Herman allait déposer le jonc ; il resta en suspens une minute ; puis il murmura :

— Non, c’est le sort qui remet cette arme entre mes mains… Elle peut m’être bien utile. Allons !

Le malheureux pensait que s’il échouait dans la tentative faite pour retirer et anéantir les faux billets, la mort pourrait le soustraire à l’opprobre que leur existence devrait faire tomber sur lui.

Il garda la canne-poignard, et les deux compagnons d’infortune descendirent de la mansarde.

Arrivés sur le quai de la Grève, ils furent quelque temps sans rencontrer celui qu’ils cherchaient parmi les passants.

L’air était chargé de brouillards congelés et répandait un froid sombre ; il neigeait lentement ; la glace, incrustée aux vitres des boutiques, n’en laissait échapper que de troubles lueurs ; et le quai, plus obscur que de coutume, permettait peu de reconnaître ceux près de qui on passait.

Rocheboise et son compagnon erraient depuis un quart d’heure sans rencontrer personne qui pût fixer leur attention.

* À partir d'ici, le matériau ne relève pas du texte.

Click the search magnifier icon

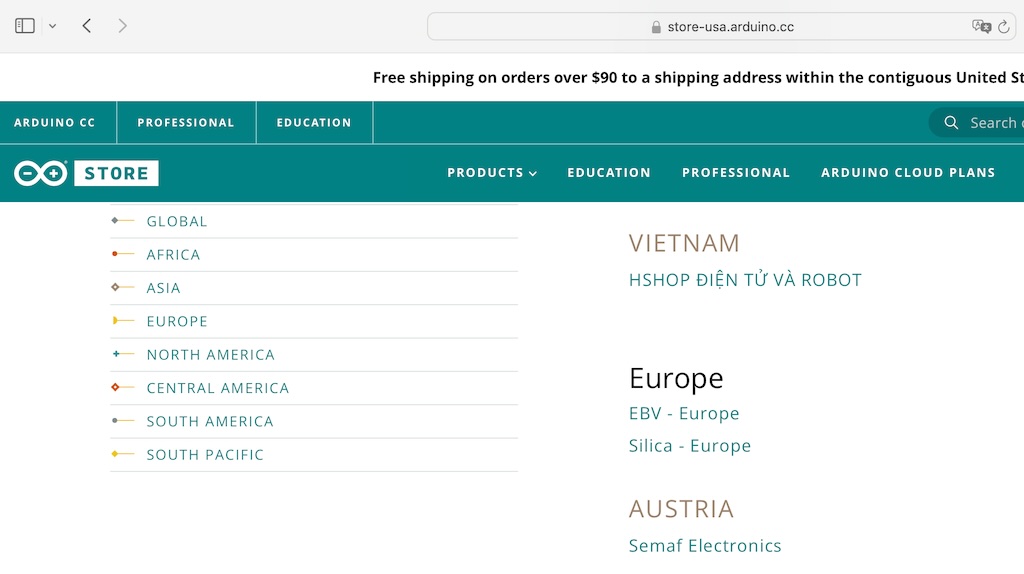[950, 123]
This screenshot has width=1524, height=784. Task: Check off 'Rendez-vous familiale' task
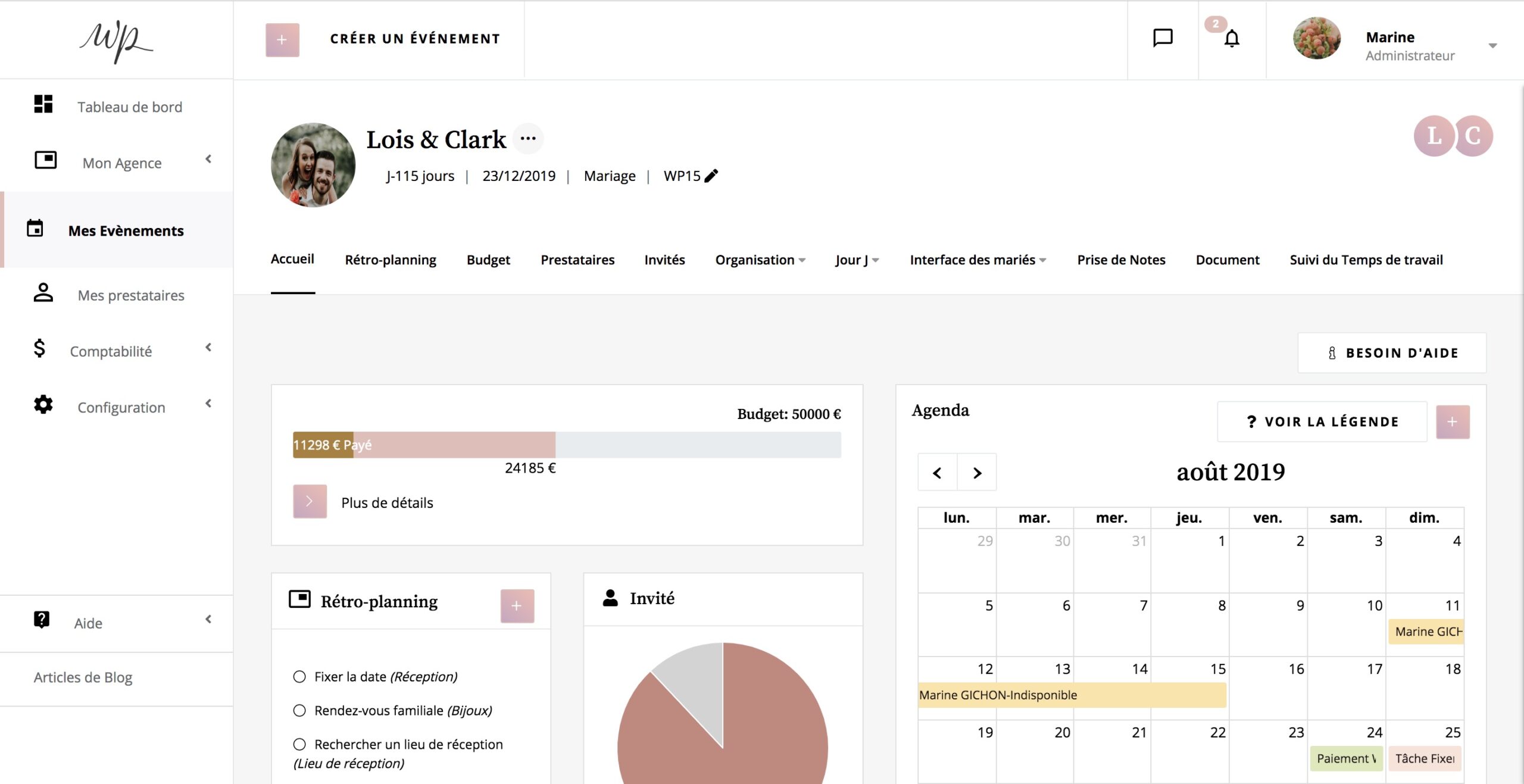[x=299, y=710]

La perte de cette entrevue qu’il venait chercher mettait Herman dans le plus cruel danger ; cependant il se sentait soulagé d’échapper à cette crise immédiate et poignante, et respirait déjà plus librement, lorsque, dans un instant où il suivait le parapet, Léon Dubreuil se trouva subitement devant lui.


XVIII

l’arche du pont

Au moment où Rocheboise et Dubreuil se rencontrèrent, un rassemblement de gens du bas peuple sortait de la rue des Nonaindières et descendait sur le quai. Cette arrivée inopportune eut cependant l’avantage d’amener le premier mot de l’entretien, si difficile à trouver en de telles circonstances.

— Vous choisissez mal le lieu de vos rendez-vous, dit Dubreuil à Herman ; ce quartier est encombré de populace.

— Notre entretien ne doit durer qu’une minute, dit Herman.